In the chapters that follow, you’ll see how a typical conflict can be represented as a causal diagram. For example:

  • A country attacks a neighbor.
  • An ally feels compelled to join.
  • Fear of retaliation spreads.
  • The alliance structure amplifies the crisis.
  • A joint attack becomes almost inevitable.

This is the war pathway—a sequence of causal arrows that channel the crisis toward violence. But DAGs also allow us to imagine—and design—alternative pathways:

  • Instead of alliance pressure leading to joint attack, it could lead to automatic mediation.
  • Instead of fear driving escalation, monitoring and verification could reduce uncertainty.
  • Instead of retaliation, incentives for restraint could shift the calculus.
  • Instead of spiraling violence, the crisis could trigger a ceasefire mechanism.

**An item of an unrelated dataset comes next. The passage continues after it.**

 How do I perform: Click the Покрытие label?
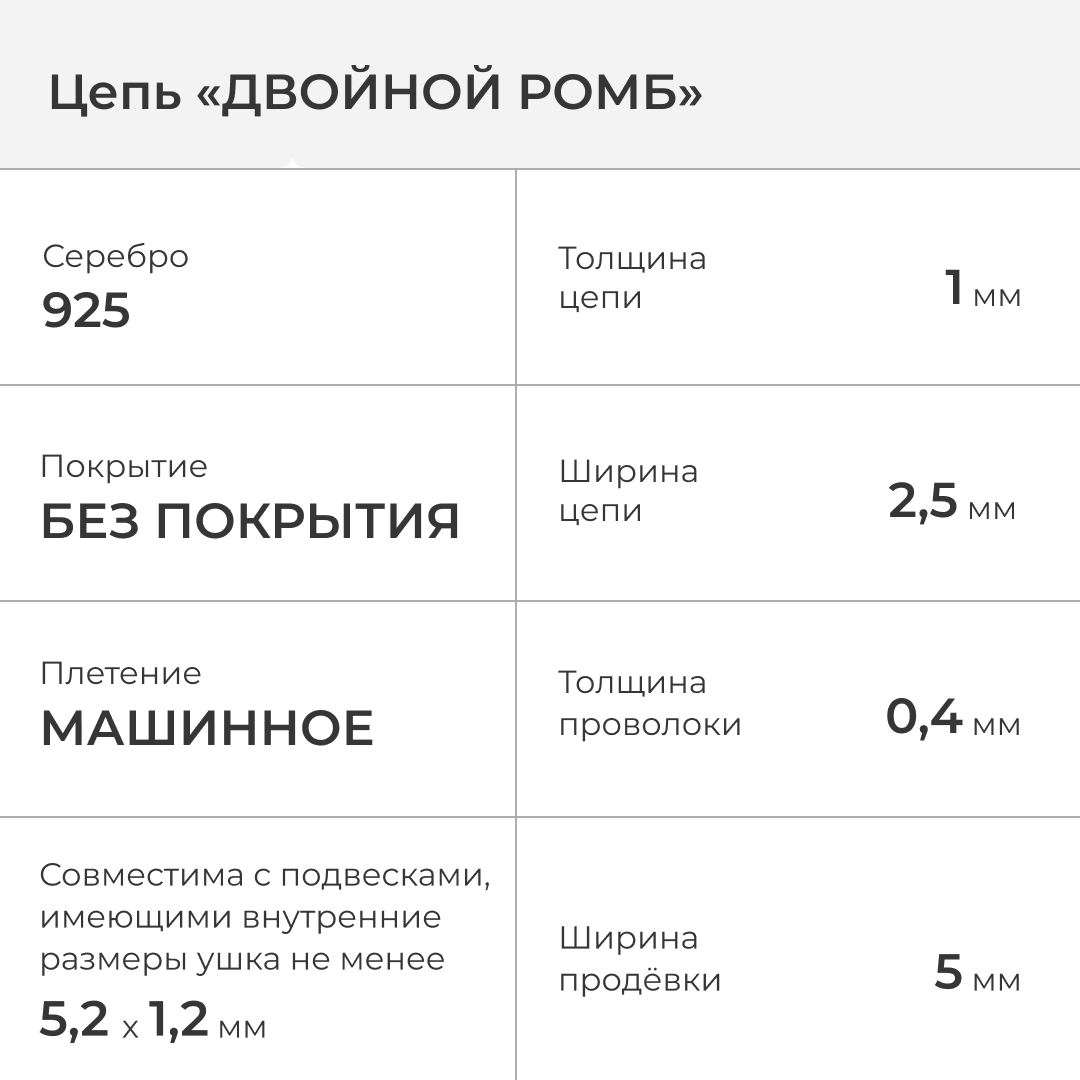(124, 466)
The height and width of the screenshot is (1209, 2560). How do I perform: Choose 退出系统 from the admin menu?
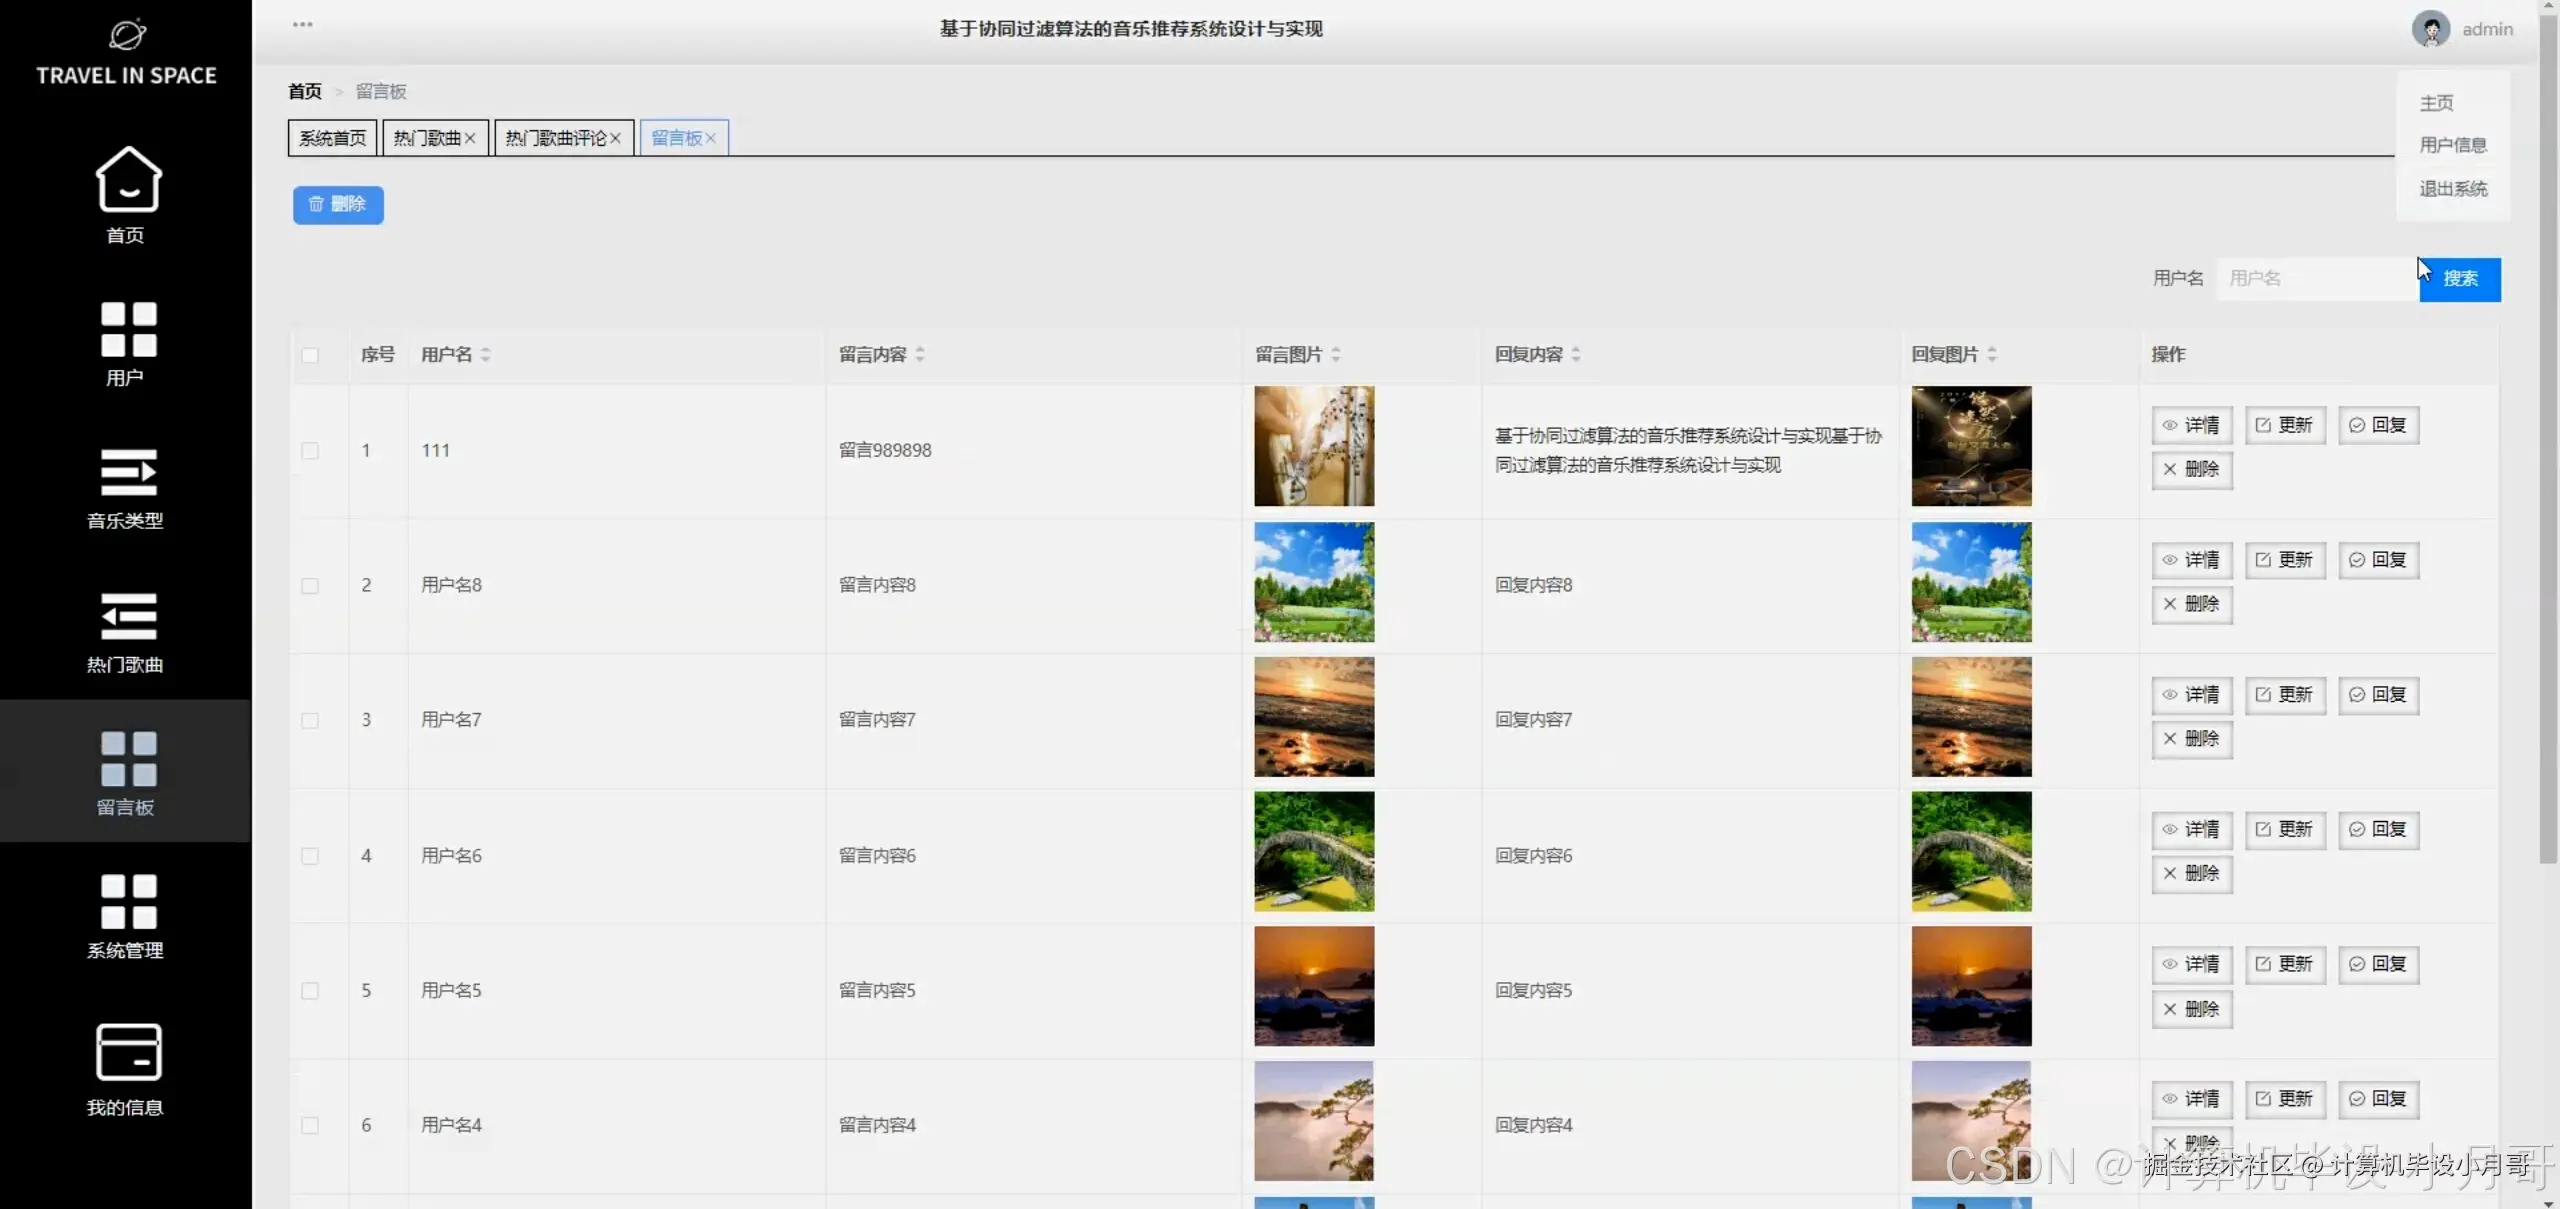(x=2452, y=189)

By redrawing the arrows, we can redesign the system.This is the central idea of the book: Peace is not only a moral aspiration—it is a causal possibility. If we understand the structure of escalation, we can build the structure of de‑escalation.

What This Primer Prepares You For

The chapters ahead will show you:

  • How to read and draw DAGs
  • How to identify confounders, proxies, mediators, and effect modifiers in real conflicts
  • How to analyze escalation as a causal process
  • How to design interventions that break the chain of war
  • How to build a “Peace‑DAG”—a causal architecture that channels crises toward ceasefire and settlement

You will see that peace is not an abstraction. It is a outcome of a system of causes which, when misdirected, produce wars. The pathways of war can be redesigned. This primer is your invitation into that way of seeing.


Node table

Code Name Role in DAGs
B Z attacks I Exposure (crisis event)
K Alliance pressure/coordination Escalation mediator (war‑DAG)
C U attacks I Escalation mediator (war‑DAG)
Y Joint attack on I War outcome
A Alliance structure Confounder (affects B and C/Y)
S Strategic environment Confounder (threat context, affects B and C/Y)
P_u U’s domestic politics Confounder (affects C and support for war/peace)
P_z Z’s domestic politics Confounder (affects B and Z’s choices)
R Relative power Confounder and effect modifier (modifies B→C)
M Mediation mechanism Positive mediator (peace‑DAG)
Q Monitoring & verification Path‑blocking node (reduces misperception, proxies)
D De‑escalation incentives Positive mediator of restraint
C′ U’s de‑escalatory response De‑escalatory action (peace‑DAG)
Z′ Z’s de‑escalatory response De‑escalatory action (peace‑DAG)
CF Ceasefire Co‑incident peace node (joint restraint)
P Peace process Long‑term settlement / resolution
T Triggering event (general model) Exposure in generalized conflict DAG
E Amplifiers of escalation Layer of confounders/effect modifiers (A, S, P_u, P_z, R)
A_gen Escalatory actions (general) Mediators in generalized conflict DAG
C_gen Conflict entrenchment Co‑incident node in generalized conflict DAG
V Monitoring & verification (general) Same role as Q in generalized model
R_gen Incentives for restraint Same role as D in generalized model
D_gen De‑escalatory actions Same role as C′/Z′ layer in generalized model
S_gen Settlement Same role as P in generalized model

Notes:

  1. For definitions, see glossary.
  2. The “_gen” variants can be omitted when reusing the same letters across the specific and general models; separated them here only for clarity.